Eine weitere undatierte, unfrankierte und ungestempelte Postkarte. Dies aber aus gutem Grund, denn ihr war ein Verrechnungsscheck beigelegt. Eine Zeitlang, zwischen 2000 und 2003, habe ich neben meinem Job an einer Universität für eine US-amerikanische Study Abroad Agentur Kurse in deutscher Geschichte unterrichtet, den Forderungen nach Flexibilisierung also vollauf Genüge getan. Die akademische Leiterin des Berlin-Programms war eine sehr liebenswürdige Person und ich freue mich, beim Nachdenken über diese Postkarte erfahren zu haben, dass sie weiterhin in diesem Feld arbeitet und es ihr offensichtlich gut geht.

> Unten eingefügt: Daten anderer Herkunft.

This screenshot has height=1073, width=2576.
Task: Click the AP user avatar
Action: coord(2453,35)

Ich unterrichtete kleine Klassen von acht bis zwölf Studierenden in deutscher Geschichte mit dem Schwerpunkt auf Nationalismus, Staatsbürgerschaft und nationaler Zugehörigkeit. Wir trafen uns fünf bis sechs Mal, die Studierenden schrieben ihre Essays und abschließend trafen wir uns nochmals, um die Essays zu besprechen. Einmal war der Kurs auf einen Tag Mitte September 2001 terminiert. Ich wollte absagen, doch die Studierenden (vielleicht aber auch die akademische Leiterin des Programms) wollten, daß der Kurs stattfand. Wir trafen uns im 18. Stock meines Bürogebäudes (eine in diesem Moment vielleicht doch unglückliche Entscheidung, den Kurs in einem Hochhaus abzuhalten). Ich brachte nationale und internationale Zeitungen mit, auch um meine Solidarität zu bekunden und weil ich dachte, daß darüber sprechen eine gute Sache wäre. Ich werde nie vergessen, wie zwei elendig lange Stunden ich weinenden Halberwachsenen gegemübersaß und einfach nicht recht wußte, was zu tun wäre.

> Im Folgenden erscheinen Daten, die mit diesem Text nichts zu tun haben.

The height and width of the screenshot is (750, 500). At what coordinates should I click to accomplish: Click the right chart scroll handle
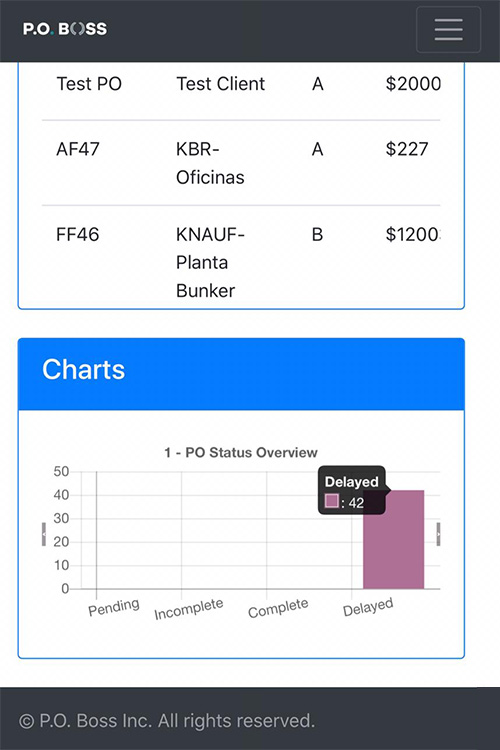tap(439, 534)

9/11, wie auch 11/9, gehört zu jenen Tagen, von denen ich noch genau weiß, was ich morgens bis abends gemacht habe. An beiden Tagen saß ich vorwiegend im Auto. An diesem sonnigen Septembertag war ich mit meiner damaligen Freundin, heute Frau, auf der Rückreise von einem Urlaub auf der Insel Elba. Kurz hinter München - Autobahnraststätte Fürholzen - machten wir eine Pause. Ich ging auf's Klo und sah eine kleine Menschenansammlung vor einem kleinen Fernseher sich zusammenrotten. Ich ging zurück zum Auto, dessen Motor inzwischen zusammengebrochen war - und sagte zu meiner Freundin, dass irgendwo ein Wolkenkratzer brennen würde. Als wir später durch die Radioberichterstattung genauere Informationen erhielten sagte ich prophetisch: "Das bedeutet Krieg." Dass es ein so langer, ein so blutiger Krieg werden würde, den wir kaum als Krieg bezeichnen, das hatte allerdings auch ich nicht auf der Rechnung. Zurück zu gegenwärtigen Jahrestagen. Ich habe absolut keine Ahnung, was ich am 3. Oktober 1990 gemacht und gedacht. Der Tag bedeutet mir nichts, aber ich spüre die Konsequenzen...

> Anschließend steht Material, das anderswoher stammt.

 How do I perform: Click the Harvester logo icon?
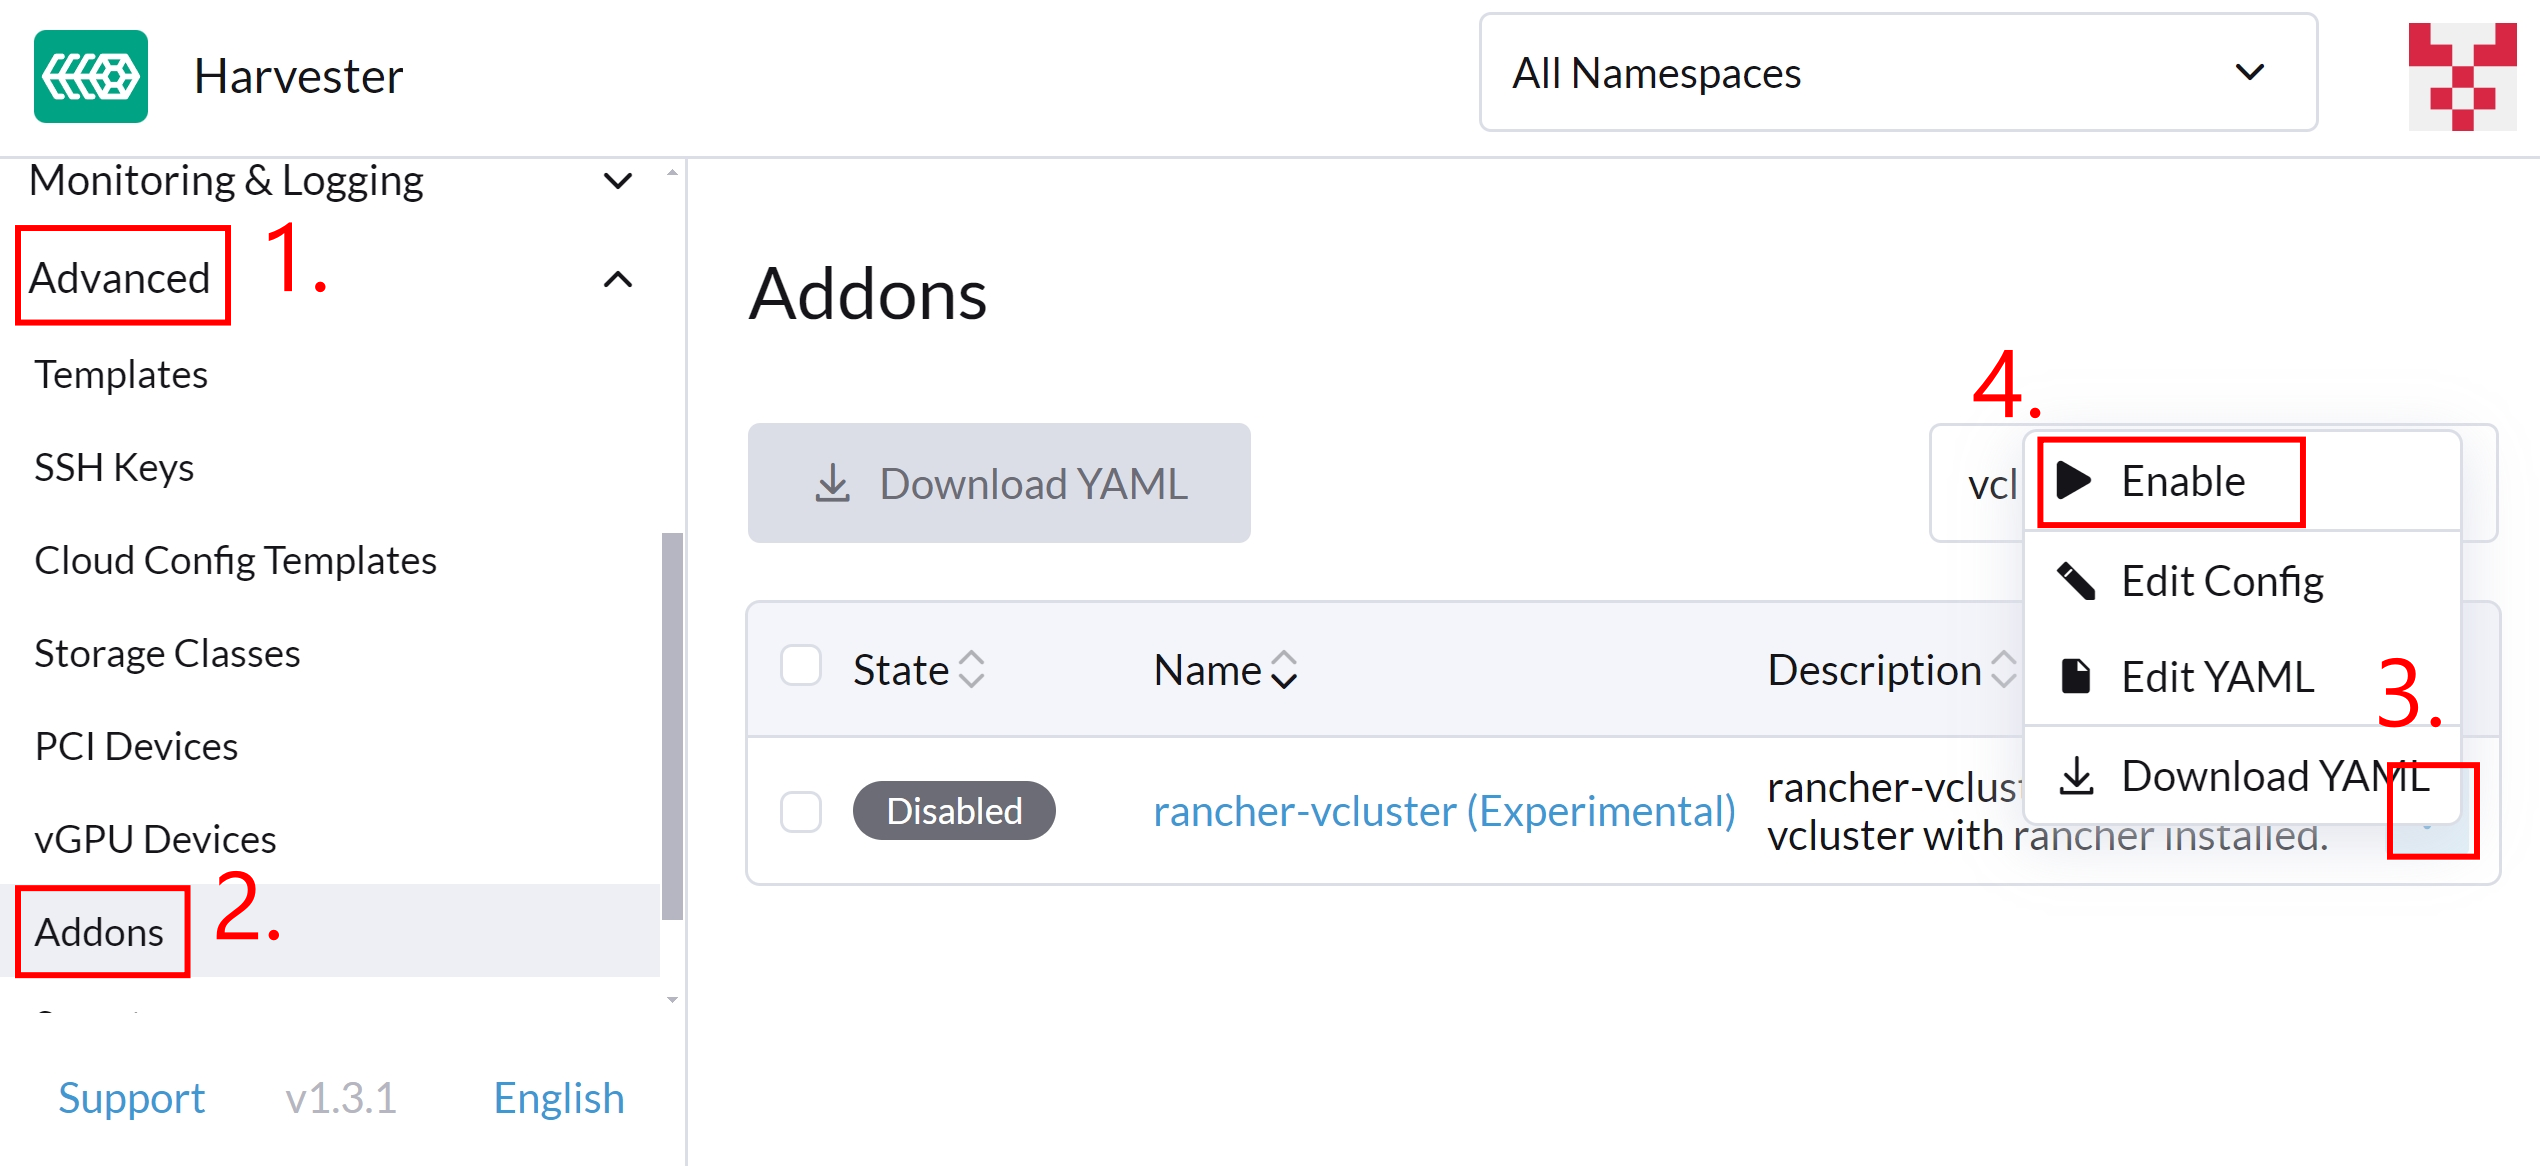click(91, 76)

Zurück zur Karte. Es handelt sich um eine touristische Karte aus Tombstone. Tombstone ist eine historische Westernstadt in Arizona und reiht sich ein in die Liste, berühmter kurioser Städtenamen, wie Fucking in Österreich oder Swastika in Ontario. Es gibt dort tägliche Zurschaustellungen des berühmten Schußwechsels, an dem die Earp Brüder und Doc Holliday beteiligt waren. Die Opfer liegen auf dem auf der Karte benannten Friedhof begraben. Interessant, aber wenig überraschend ist, wer auf den kreuzen nicht namentlich genannt wird: Chinesen und Indianer. Und wer es ganz kurios möchte, der richte sein Augenmerk bitte auf das Kreuz für den unglücklichen George Johnson unten links. So war der Wilde Westen.

Auf der Rückseite schrieb die akademische Leiterin des Programms eine Aufstellung der Kosten und des Honorars, die mir per Verrechnungsscheck beglichen wurden. Eine hübsche Summe, die mir damals sicherlich sehr willkommen war.

P.S.: Sollte der Schriftzug auf dem Kreuz unten links nicht lesbar sein: George Johnson. Hanged by mistake... Sachen gibt's.